Add, subtract, multiply and the logicals are all safe. But divide,
remainder, and all of the comparisons need explicit precisions. In
addition operations like clz, ctl and clrsb need precisions. In total
about half of the functions would need a precision passed in. My
point is that once you have to start passing in the precision in for all
of those operations, it seems to be cleaner to get the precision from
the leaves of the tree as I currently do.
Once you buy into the math in a particular precision world, a lot of
the other issues that you raise are just settled. Asking how to extend
a value beyond it's precision is like asking what the universe was like
before
the big bang. It is just something you do not need to know.

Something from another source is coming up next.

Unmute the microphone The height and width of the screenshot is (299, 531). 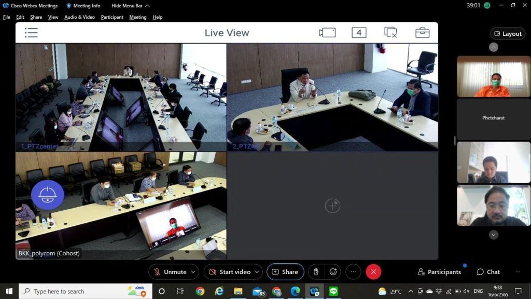pos(169,272)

I understand that you would like to have functions like x + 1 work,
and so do I. I just could not figure out how to make them have
unsurprising semantics. In particular, g++ did not seem to be happy
with me defining two plus operators, one for each of signed and
unsigned HWIs. It seems like if someone explicitly added a wide_int
and an unsigned HWI that they had a right to have the unsigned hwi not
be sign extended. But if you can show me how to do this, i am happy
to go down that road.
I advocate the infinite precision signed representation as one solution
to avoid the issues that come up with your implementation (as I currently
have access to) which has a representation with N bits of precision
encoded with M <= N bits and no sign information. That obviously
leaves operations on numbers of that representation with differing
N undefined. You define it by having coded the operations which as far
as I can see simply assume N is equal for any two operands and
the effective sign for extending the M-bits encoding to the common
N-bits precision is "available". A thorough specification of both
the encoding scheme and the operation semantics is missing.

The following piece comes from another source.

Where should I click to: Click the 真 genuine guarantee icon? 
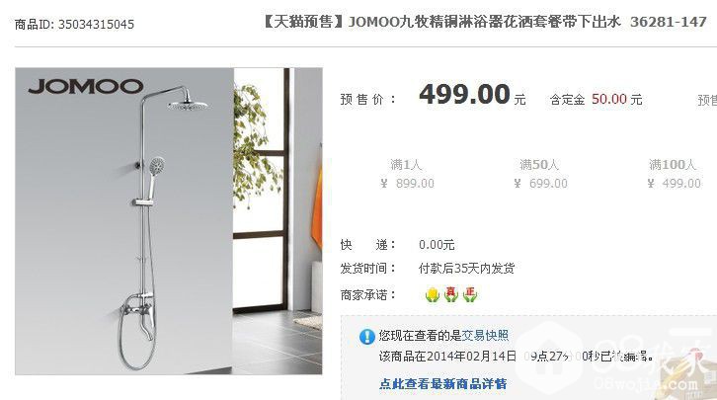pos(451,294)
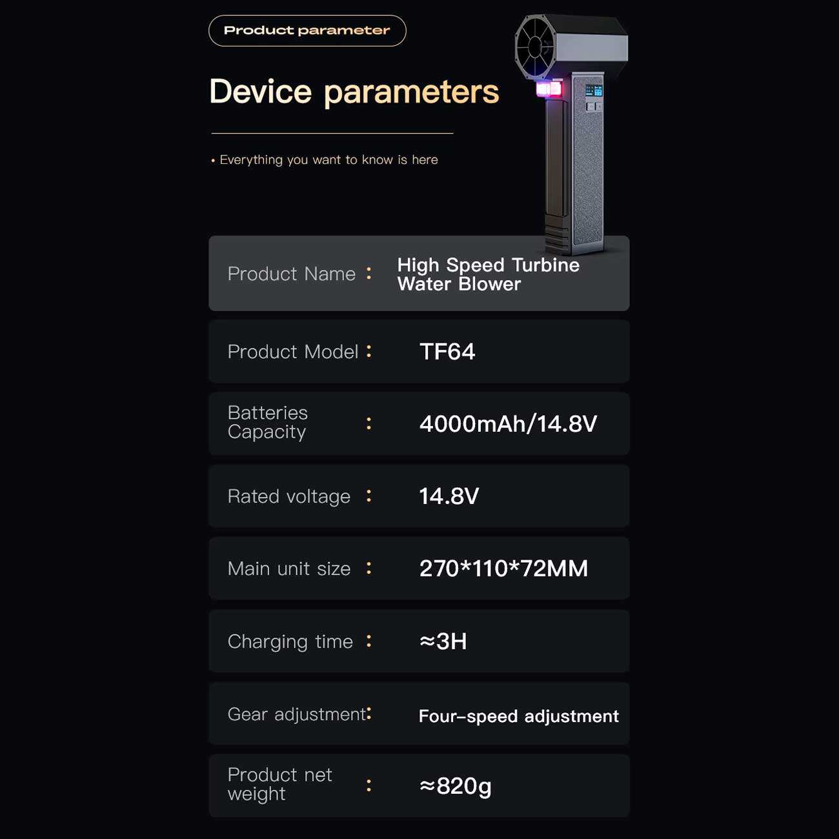This screenshot has height=839, width=839.
Task: Click the Product net weight label
Action: (x=280, y=784)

This is a perfectly reasonable request.
I can side-step both of these issues nicely by simply using
a infinite precision signed representation and requiring the client to
explicitely truncate / extend to a specific precision when required.

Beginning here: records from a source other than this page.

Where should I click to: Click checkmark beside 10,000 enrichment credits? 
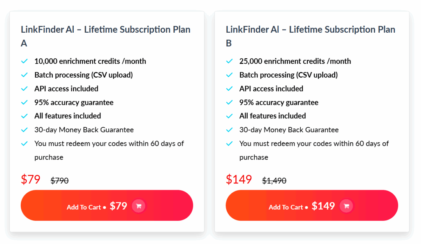[24, 61]
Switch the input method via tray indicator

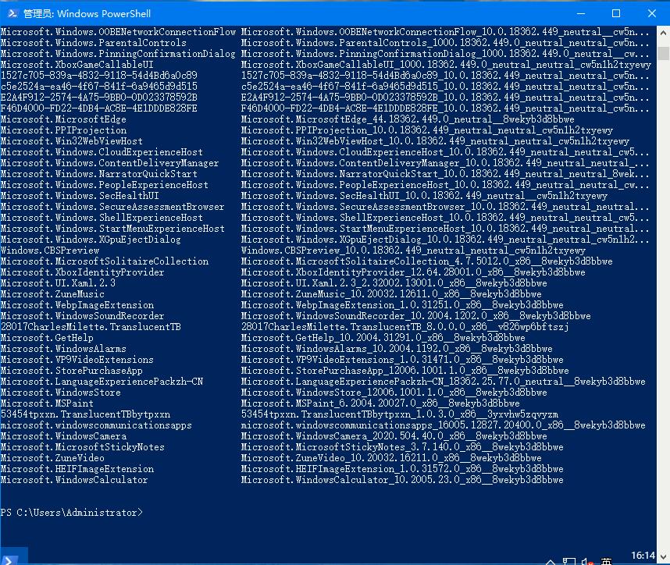(x=605, y=560)
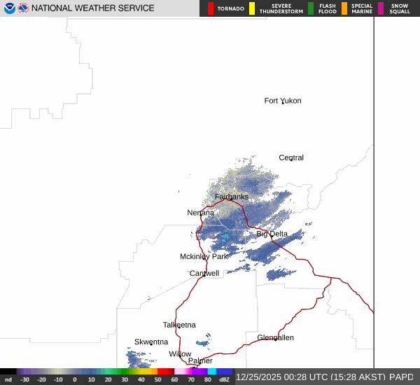Image resolution: width=420 pixels, height=385 pixels.
Task: Click the PAPD radar station identifier
Action: 401,377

I also leave open the possibility to have the _encoding_ be always
the same as an infinite precision signed representation but to always
require an explicitely specified target precision for each operation
(which rules out the use of operator overloading).
Citing your example:
8 * 10 / 4
and transforming it slightly into a commonly used pattern:
(byte-size * 8 + bit-size) / 8
Patterns like this are generally not encoded in either double int or
wide-int. I do not think that anyone has taken the position that all
math be done in a wide math, only the math on the variables that appear
in the programs.
then I argue that what people want here is this carried out in
_infinite_ precision! Even if byte-size happens to come from
a sizetype TREE_INT_CST with 64bit precision. So either
choice - having a fixed-precision representation or an
infinite-precision representation - can and will lead to errors
done by the programmer. And as you can easily build a
finite precision wrapper around an infinite precision implementation
but not the other way around it's obvious to me what the
implementation should provide.
Richard.
Infinite precision does get rid of the issue that you have to specify
the precision at the leaves. However, for the vast majority
expression trees that get built, the leaves already have their precision
in the type or the mode. On the other hand to keep the math sane, the
infinite precision requires either external truncation (ugly) or
specification of the precision and many interior nodes of the expression
tree (just as ugly as my putting it at the constant leaves).
The other problem, which i invite you to use the full power of your c++
sorcery on, is the one where defining an operator so that wide-int +
unsigned hwi is either rejected or properly zero extended. If you can
do this, I will go along with your suggestion that the internal rep
should be sign extended. Saying that constants are always sign extended
seems ok, but there are a huge number of places where we convert
unsigned hwis as the second operand and i do not want that to be a
trap. I went thru a round of this, where i did not post the patch
because i could not make this work. And the number of places where you
want to use an hwi as the second operand dwarfs the number of places
where you want to use a small integer constant.